[begin Information provided]
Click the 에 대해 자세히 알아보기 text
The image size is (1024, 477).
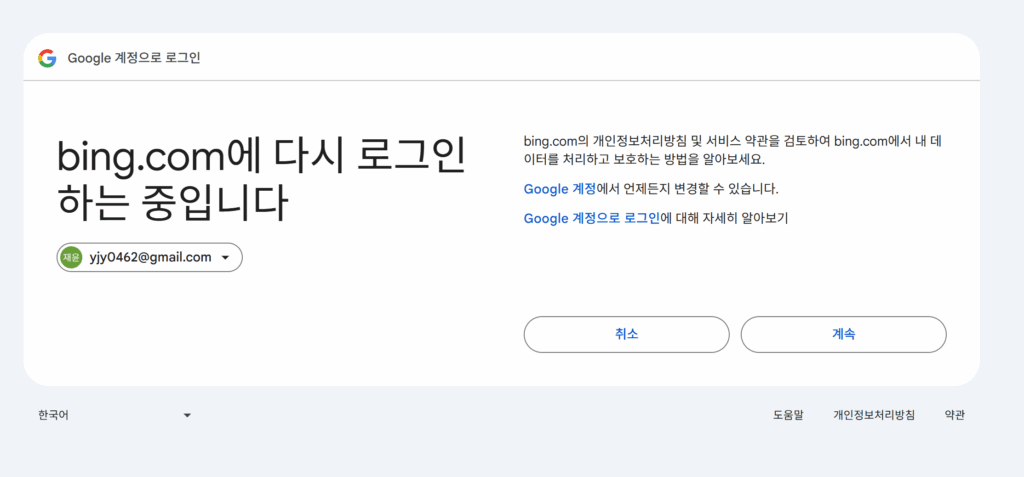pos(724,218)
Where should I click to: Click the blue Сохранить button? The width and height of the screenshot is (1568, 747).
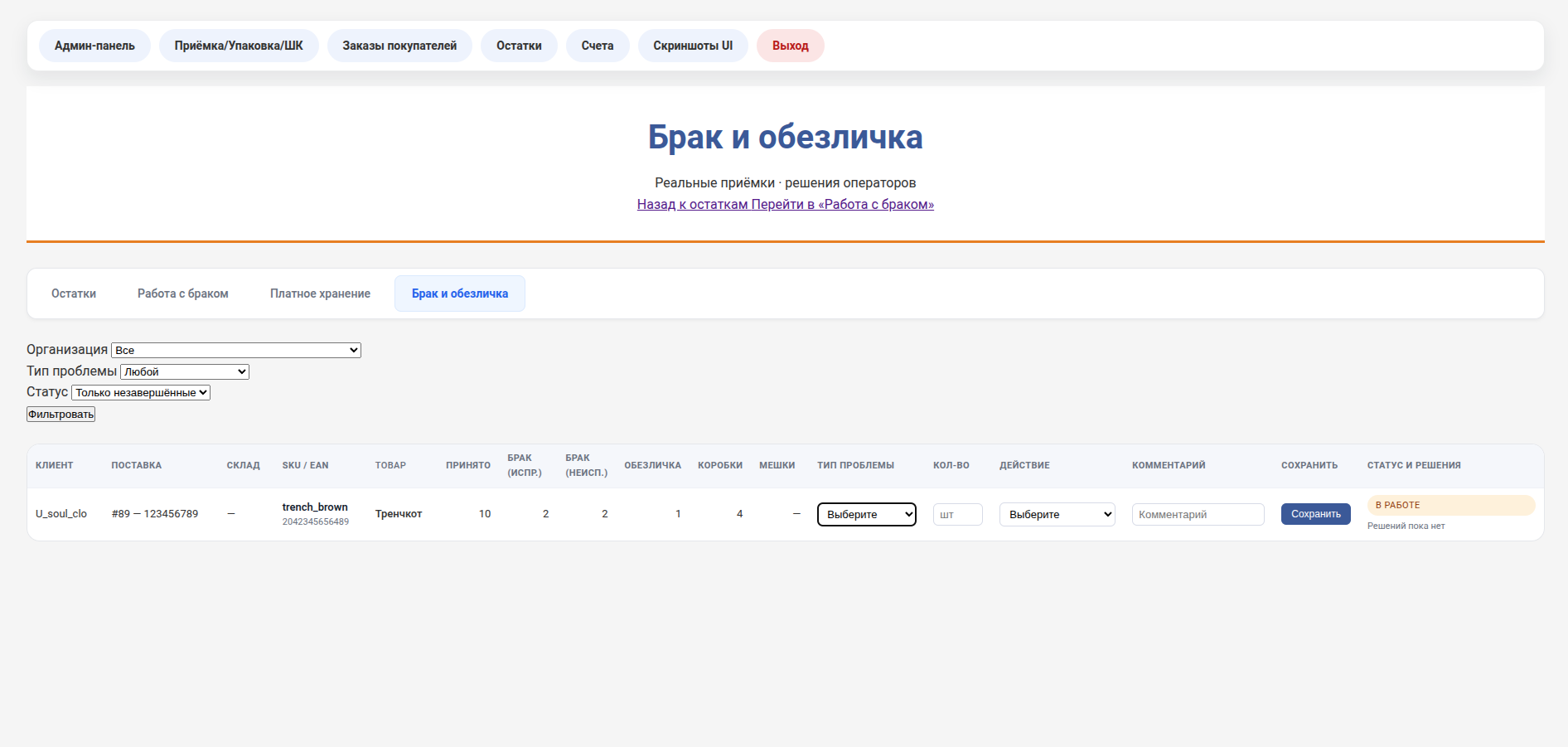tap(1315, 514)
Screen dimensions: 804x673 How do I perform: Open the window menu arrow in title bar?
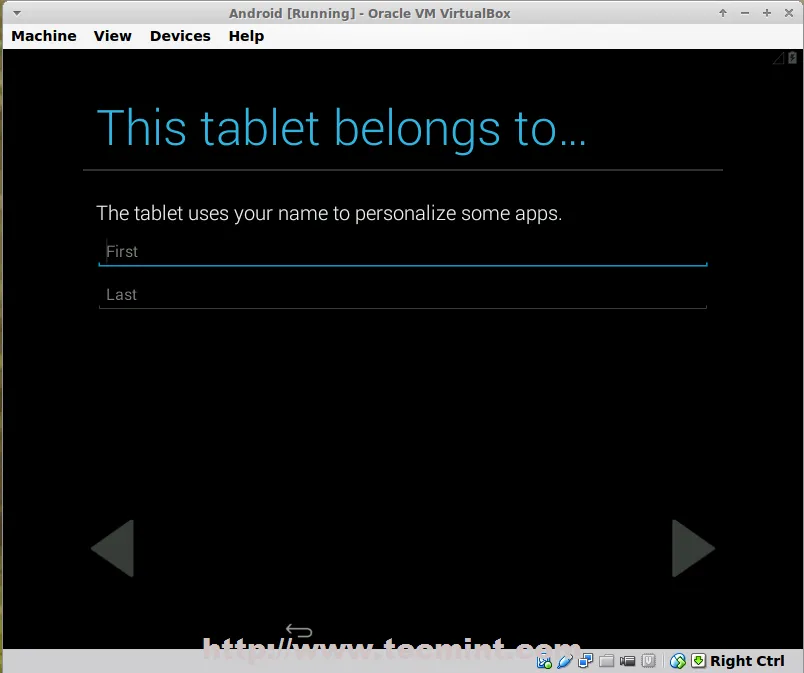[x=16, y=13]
[end Information provided]
## What you have to do
Can you write out every one of these lines again, adding -78 to each coordinate in the answers and leaving the pictures out?

## Result of the task
Click the 에 대해 자세히 알아보기 text
The image size is (1024, 477).
pos(646,140)
Where should I click to: Click the blue Сохранить button? The width and height of the screenshot is (1568, 747).
tap(1237, 436)
Screen dimensions: 804x673 How do I perform: Open the window menu arrow in title bar?
[x=-62, y=-65]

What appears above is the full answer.